4.3 组织培养 竹节参的市场需求量日益增加,匮乏的野生资源无法满足市场需求,对人参资源育种,人工栽培是解决这一问题的重要途径,组织培养有利于实现规模、标准化种植,有利于种质资源的有效利用,可以解决育种时间、幼苗短缺等问题。罗正伟等[39]以人参胚、茎和叶为外植体,研究分离培养和植物再生技术,优化培养条件,应用正交法筛选竹节参最佳愈伤组织诱导分化培养基。

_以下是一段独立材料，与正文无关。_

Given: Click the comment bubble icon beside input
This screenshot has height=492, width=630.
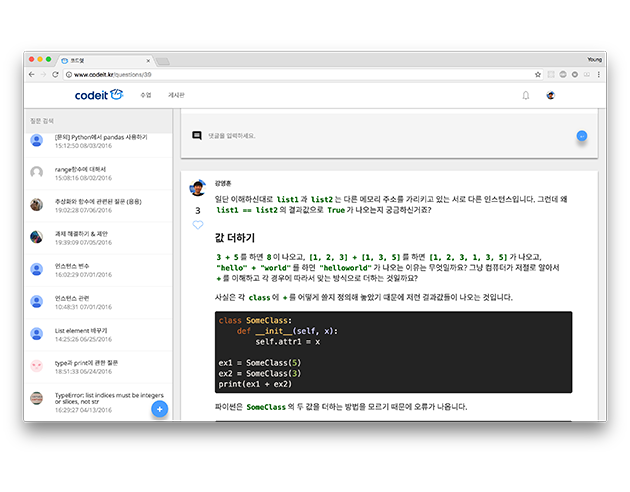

4.4 品质提升 竹节参的次生代谢产物作为主要有效成分,利用基因工程技术对其代谢途径进行定向调控,提升相关有效成分的产量,从而提高竹节参的产品品质。Rai等[40]描述了基于Illumina的RNA测序分析,以表征竹节参及其与其他人参属植物的比较RNA测序和从头转录组组装。竹节参共产生135 235个单基因,其中78 794个(58.24%)单基因被NCBI nr数据库注释。5种组织的转录组分析和基因本体富集分析结果表明,尽管整个过程在所有组织中都是均匀保守的。然而,每个组织都有几个独特的单基因,在所研究的组织中,叶子显示出最独特的单基因。对竹节参转录组与其他人参属物种的公开转录物组装,即人参、竹节参和西洋参在所有人参属物种中也表现出高度的序列相似性。竹节参转录组鉴定出编码三萜主链生物合成途径中所有酶的推定基因,并分别鉴定出24个和48个单基因,分别被注释为细胞色素P450(Cytochrome P450,CYP)和糖基转移酶(Glycosyltransferase,GT)。这些CYP和GT注释的单基因在所有人参属物种中都是保守的,并与参与三萜类主干生物合成途径的其他转录物共同表达。确定的单基因是参与三萜皂苷生物合成的有力候选基因,可以作为未来验证研究育种的基础。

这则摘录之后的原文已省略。